Bingo Robbers producer Dana Warren hopes the film will be ready for April 2000.
Warren is buoyed by the current upswing in production in Newfoundland. ‘It’s really exciting to see more action here and people getting trained,’ says Warren. ‘From a producer’s point of view, it’s exciting to be able to employ people. From a personal point of view, it is really exciting to have people involved in your project.’
*Halifax takes centre stage
halifax-based Mentor Films’ Michael Greer is set to start production on a new half-hour drama for CBC Maritimes on Nov. 27. The film is called Dealer (previously Son to Son) and will be directed by Greer, who is coproducing with Andrew MacVicar.
Budgeted at $40,000, Dealer will shoot over five days on location in the north end of Halifax, with the city playing itself, something of a rarity, according to the director.
Dealer is the story of an angry mother who vows to exact revenge on the drug dealer she credits with the death of her son. The dark tale will star Martha Irving (The Hanging Garden) and Gordon White (New Waterford Girl), and is penned by Josh MacDonald, who also wrote Greer’s last film, the acclaimed Tie That Binds.
Dealer is funded by Telefilm Canada’s Emerging Filmmakers Program, the Nova Scotia Film Development Corporation and CBC Maritimes.
*New producer at imX
ImX communications has hired Alan MacGillivray as executive producer. MacGillivray joins the Halifax-based production company after a 13-year tenure with Salter Street Films, where he handled a number of different roles.
MacGillivray started at Salter Street in 1986 as gm and treasurer and eventually held posts as senior vp of production, acting as the executive in charge of production for This Hour Has 22 Minutes, and as associate producer on the mow Life With Billy.
*Vision tells the story
After screenings at the Atlantic Film Festival and the St. John’s International Women’s Film and Video Festival, St. John’s, Nfld.-based Codlessco’s docudrama The Untold Story will air nationally on Vision tv on Nov. 18.
Made for under $600,000 The Untold Story was written by Marian Frances White and coproduced by White and her sister M. White. Greg Malone directed. The 54-minute historical film examines the struggle of Newfoundland women to win their right to vote, telling the story with dramatic recreations, documentary footage, rare photographs and interviews.
Life after The Untold Story sees Marian Frances White currently in development on a new one-hour documentary, tentatively called Circus on the High Seas. Backed thus far by Vision, the doc will begin filming in summer 2000 at the Great Northern Peninsula. White says the film will document circuses of all sorts throughout history, incorporating live performances, old footage and photographs. A director for the project has yet to be named.
*Loyalties pays off
Congratulations are in order for Ziji Productions. The Halifax-based production company will be receiving the prestigious Canada Award at the Gemini Awards for its critically acclaimed film Loyalties.
The documentary, produced and directed by Lesley Ann Patten, is a coproduction of Ziji and the National Film Board’s Kent Martin in association with ctv. It also picked up the best social issues documentary award at this year’s Hot Docs festival in Toronto.

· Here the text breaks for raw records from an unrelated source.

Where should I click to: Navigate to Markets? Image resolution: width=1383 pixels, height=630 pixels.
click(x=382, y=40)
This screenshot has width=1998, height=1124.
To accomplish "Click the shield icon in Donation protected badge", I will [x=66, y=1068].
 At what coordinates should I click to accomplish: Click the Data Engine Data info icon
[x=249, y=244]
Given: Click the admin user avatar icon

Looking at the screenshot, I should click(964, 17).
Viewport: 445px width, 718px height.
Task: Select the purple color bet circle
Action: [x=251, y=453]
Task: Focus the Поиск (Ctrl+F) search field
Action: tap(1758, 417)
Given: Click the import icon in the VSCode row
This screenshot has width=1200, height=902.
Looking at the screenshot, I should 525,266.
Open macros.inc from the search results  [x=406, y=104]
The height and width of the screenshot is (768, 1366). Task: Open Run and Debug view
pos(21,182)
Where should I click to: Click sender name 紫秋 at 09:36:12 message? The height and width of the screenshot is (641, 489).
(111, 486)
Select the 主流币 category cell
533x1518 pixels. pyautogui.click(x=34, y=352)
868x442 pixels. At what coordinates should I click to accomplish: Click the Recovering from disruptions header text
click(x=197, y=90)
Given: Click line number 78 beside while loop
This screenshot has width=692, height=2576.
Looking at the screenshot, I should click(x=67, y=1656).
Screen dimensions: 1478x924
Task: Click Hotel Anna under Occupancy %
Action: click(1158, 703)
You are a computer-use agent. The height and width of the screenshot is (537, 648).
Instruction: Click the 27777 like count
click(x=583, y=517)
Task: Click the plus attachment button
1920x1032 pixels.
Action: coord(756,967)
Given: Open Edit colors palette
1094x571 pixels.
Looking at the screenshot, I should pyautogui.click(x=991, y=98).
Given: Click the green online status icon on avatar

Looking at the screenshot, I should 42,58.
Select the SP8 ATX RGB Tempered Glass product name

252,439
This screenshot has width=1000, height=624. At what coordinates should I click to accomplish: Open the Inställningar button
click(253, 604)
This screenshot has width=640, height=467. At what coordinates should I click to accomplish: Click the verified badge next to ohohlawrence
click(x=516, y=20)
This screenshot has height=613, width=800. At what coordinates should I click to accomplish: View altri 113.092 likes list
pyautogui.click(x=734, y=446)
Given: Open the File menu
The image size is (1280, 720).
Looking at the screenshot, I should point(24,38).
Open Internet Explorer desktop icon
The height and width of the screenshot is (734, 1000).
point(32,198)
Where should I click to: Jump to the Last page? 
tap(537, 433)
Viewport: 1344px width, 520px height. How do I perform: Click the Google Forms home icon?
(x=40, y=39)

The hour-long film is about a pair of women named Carmelita and Ruth who find they are connected historically through slavery. The two venture to South Carolina to explore their ancestral past.
Patten says much of the film’s success is owed to its two subjects. ‘Without their generosity, above and beyond the call of duty, the film wouldn’t have the kind of poignancy that it has,’ says Patten. ‘Because they were willing to just be themselves, they sort of opened other people’s minds to the issues of slavery and also to the issues of racism as it exists today.’
Patten and Martin will be in Toronto to receive the award at the live broadcast of the Geminis on Nov. 7.